I think you should start 5 more threads about the same crap.









I dont trust anybody who puts out millions to get a job that pays pocket change compared to that.


----------



## Jebus (Feb 29, 2004)

If you live in canada DON'T vote conservative.


----------



## DrewBoOty (Nov 23, 2002)

Jebus said:


> If you live in canada DON'T vote conservative.


yeah because this thread has everything to do with canada.... .


----------



## airtorey15 (Jun 15, 2003)

I can't vote!


----------



## thePACK (Jan 3, 2003)

yes and i believe everything on the net as well...lol..

i'm still waiting for GAP to send me a check for every person i send a email too....f*ck chain letter


----------



## scrubbs (Aug 9, 2003)

Jebus said:


> If you live in canada DON'T vote conservative.


interestingly enough, Canada's tax freedom day was on election day june 28. A lot later than our friends south of the border.

Also, don't forget that kerry has a extremely rich wife, who is heir to the heinz money. Some of those places could have been her's before.

The original poster also provided no data for the post either.


----------



## scrubbs (Aug 9, 2003)

type in tax freedom day into google, the first page that comes up shows a fault in the email. This is the earliest tax freedom day in 37 years, not since '91. Still shows something though.


----------



## thePACK (Jan 3, 2003)

> Another interesting fact: Both George Bush and John Kerry are wealthy men.


i laugh at this statement...wtf...name a politician that lives in the ghetto,name a politician that lived off food stamp or welfare..none..all rich fucks that don't give a sh*t about us..beside whats or who putting greens in there pockets...wow,who ever wrote this sh*t is a real genius..









what next bush and kerry also went to school?? ..fact..
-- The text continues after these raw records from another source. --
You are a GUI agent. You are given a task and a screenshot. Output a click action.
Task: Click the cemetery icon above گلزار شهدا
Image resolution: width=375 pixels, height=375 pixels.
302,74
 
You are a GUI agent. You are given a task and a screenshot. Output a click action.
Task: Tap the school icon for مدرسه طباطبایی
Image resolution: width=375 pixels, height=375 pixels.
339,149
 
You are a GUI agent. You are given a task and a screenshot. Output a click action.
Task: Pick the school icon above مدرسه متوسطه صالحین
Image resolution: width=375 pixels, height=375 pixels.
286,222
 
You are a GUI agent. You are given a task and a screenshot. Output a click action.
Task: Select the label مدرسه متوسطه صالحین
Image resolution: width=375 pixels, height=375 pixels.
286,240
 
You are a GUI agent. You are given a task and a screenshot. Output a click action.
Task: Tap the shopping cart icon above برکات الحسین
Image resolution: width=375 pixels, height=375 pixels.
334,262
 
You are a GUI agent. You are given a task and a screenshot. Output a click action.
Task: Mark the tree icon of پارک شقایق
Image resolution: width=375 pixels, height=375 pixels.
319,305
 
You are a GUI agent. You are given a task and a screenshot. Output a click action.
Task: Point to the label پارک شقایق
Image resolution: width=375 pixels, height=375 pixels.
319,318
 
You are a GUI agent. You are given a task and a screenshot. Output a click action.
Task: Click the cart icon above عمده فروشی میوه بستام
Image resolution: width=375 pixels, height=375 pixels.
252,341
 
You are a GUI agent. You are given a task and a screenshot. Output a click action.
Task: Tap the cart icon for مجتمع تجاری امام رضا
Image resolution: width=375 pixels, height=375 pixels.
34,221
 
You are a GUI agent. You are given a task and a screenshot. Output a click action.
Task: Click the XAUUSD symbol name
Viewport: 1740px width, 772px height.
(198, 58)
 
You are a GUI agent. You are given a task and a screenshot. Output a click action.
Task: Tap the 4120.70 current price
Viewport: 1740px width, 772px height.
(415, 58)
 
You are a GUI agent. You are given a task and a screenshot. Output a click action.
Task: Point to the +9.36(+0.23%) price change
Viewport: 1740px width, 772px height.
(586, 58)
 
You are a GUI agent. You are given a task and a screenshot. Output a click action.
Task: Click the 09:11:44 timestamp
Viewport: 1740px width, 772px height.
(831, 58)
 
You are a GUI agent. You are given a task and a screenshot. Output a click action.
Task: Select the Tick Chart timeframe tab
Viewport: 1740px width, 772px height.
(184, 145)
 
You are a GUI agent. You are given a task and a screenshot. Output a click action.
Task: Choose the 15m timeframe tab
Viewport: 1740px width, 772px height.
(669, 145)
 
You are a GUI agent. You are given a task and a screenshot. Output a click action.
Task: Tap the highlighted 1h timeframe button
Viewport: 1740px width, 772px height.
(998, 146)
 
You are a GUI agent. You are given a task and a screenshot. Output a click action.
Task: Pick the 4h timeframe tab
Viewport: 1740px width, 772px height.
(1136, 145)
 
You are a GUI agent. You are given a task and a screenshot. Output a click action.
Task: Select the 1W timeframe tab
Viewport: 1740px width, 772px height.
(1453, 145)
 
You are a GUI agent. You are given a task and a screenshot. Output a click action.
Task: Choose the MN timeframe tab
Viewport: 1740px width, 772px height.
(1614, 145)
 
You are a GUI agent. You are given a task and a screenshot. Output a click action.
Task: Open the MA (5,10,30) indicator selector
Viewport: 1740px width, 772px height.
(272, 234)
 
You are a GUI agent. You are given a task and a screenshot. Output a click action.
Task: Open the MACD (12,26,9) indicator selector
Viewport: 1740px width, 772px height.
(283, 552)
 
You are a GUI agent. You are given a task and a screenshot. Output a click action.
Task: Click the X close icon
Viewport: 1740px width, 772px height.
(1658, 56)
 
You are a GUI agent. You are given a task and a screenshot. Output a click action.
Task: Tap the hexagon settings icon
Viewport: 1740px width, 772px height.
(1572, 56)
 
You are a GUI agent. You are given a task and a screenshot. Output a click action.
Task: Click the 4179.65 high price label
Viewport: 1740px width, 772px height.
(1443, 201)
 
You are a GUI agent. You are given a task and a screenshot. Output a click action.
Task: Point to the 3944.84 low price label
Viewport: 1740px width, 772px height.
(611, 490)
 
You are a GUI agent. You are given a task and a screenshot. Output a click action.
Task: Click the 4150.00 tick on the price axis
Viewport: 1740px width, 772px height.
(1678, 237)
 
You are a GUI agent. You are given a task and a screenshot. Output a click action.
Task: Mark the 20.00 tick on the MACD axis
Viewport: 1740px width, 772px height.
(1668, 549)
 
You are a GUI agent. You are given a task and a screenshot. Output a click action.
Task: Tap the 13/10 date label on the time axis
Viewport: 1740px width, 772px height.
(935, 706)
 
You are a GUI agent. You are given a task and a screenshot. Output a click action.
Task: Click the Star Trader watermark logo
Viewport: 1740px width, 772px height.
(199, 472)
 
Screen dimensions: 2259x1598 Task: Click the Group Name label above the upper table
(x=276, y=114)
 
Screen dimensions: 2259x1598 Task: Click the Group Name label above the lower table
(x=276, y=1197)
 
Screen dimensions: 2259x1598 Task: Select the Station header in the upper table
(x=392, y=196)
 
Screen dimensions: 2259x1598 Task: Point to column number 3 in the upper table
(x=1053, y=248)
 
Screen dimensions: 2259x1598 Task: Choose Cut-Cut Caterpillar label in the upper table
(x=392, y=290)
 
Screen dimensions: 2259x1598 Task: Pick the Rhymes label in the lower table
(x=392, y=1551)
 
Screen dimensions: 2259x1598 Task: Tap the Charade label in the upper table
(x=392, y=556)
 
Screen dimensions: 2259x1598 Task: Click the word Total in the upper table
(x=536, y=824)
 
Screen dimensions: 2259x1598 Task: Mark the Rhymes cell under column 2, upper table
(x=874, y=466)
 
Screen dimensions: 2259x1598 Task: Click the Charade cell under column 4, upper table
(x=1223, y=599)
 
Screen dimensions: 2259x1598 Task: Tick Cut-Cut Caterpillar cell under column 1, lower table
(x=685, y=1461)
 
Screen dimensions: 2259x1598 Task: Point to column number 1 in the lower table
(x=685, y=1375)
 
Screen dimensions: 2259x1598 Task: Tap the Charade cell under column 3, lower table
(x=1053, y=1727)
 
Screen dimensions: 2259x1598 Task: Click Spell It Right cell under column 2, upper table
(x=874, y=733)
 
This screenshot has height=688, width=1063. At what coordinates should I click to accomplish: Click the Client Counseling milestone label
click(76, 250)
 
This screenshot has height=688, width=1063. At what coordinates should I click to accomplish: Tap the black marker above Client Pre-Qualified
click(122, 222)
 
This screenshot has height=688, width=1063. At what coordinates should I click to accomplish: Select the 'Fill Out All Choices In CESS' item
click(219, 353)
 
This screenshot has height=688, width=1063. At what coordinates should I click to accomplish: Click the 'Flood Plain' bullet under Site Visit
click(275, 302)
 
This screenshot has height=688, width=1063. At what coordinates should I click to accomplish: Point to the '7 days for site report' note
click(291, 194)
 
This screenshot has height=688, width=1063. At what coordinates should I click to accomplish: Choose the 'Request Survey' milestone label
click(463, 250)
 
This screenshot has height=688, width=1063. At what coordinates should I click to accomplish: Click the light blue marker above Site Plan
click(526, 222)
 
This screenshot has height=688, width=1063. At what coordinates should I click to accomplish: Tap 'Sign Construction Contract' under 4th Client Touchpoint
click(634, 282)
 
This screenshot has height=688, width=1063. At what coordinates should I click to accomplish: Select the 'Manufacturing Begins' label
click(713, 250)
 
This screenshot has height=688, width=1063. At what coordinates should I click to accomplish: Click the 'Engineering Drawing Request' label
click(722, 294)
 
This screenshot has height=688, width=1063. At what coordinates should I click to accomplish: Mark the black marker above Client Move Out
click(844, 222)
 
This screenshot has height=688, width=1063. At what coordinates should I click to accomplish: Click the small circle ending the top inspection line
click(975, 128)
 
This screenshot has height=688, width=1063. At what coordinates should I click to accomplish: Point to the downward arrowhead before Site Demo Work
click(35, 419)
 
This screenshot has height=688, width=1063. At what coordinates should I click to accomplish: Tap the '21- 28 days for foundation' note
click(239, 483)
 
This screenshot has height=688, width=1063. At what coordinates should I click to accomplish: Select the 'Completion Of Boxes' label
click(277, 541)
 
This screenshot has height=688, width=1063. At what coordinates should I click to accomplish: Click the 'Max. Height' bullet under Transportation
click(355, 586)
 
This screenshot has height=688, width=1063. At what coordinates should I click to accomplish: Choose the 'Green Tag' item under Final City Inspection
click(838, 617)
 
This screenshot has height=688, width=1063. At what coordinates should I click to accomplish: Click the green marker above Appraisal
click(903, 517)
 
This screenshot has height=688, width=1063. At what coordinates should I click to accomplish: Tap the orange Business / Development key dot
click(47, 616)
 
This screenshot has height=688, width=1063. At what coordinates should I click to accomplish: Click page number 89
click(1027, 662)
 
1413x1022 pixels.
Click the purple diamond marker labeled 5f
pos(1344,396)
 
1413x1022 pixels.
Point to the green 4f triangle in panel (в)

they have ten fingers..fact

they have hair and eyes...fact..

yeah tell me something new..


----------



## bobme (Feb 17, 2003)

thePACK said:


> > Another interesting fact: Both George Bush and John Kerry are wealthy men.
> 
> 
> i laugh at this statement...wtf...name a politician that lives in the ghetto,name a politician that lived off food stamp or welfare..none..all rich fucks that don't give a sh*t about us..beside whats or who putting greens in there pockets...wow,who ever wrote this sh*t is a real genius..
> ...


 Ok ....

Kerry's penis has sideburns.


----------



## thePACK (Jan 3, 2003)

bobme said:


> thePACK said:
> 
> 
> > > Another interesting fact: Both George Bush and John Kerry are wealthy men.
> ...


 and i thought he had a afro...lol :laugh:


----------



## rchan11 (May 6, 2004)

piranhaha said:


> bush is a genious.:laugh:


 Bush graduated from Yale and Harvard.


----------



## DrewBoOty (Nov 23, 2002)

rchan11 said:


> piranhaha said:
> 
> 
> > bush is a genious.:laugh:
> ...


with much help... the kinda people who goto those schools dont get grades like bush did when he was there, if they did, it would mean suicide or serious psychological problems.

he could have never did it without the help of daddy.


----------



## DrewBoOty (Nov 23, 2002)

yale/harvard graduates also dont talk like a dumbass. NOBODY bush lover or hater can deny his public stupidity. hes probably the only president that says "umm" 4 times a sentence.

"umm well, were gonna do some work, some umm important work. see umm you dont have to be in washington to get work done, people dont understand umm.. that you can get work done."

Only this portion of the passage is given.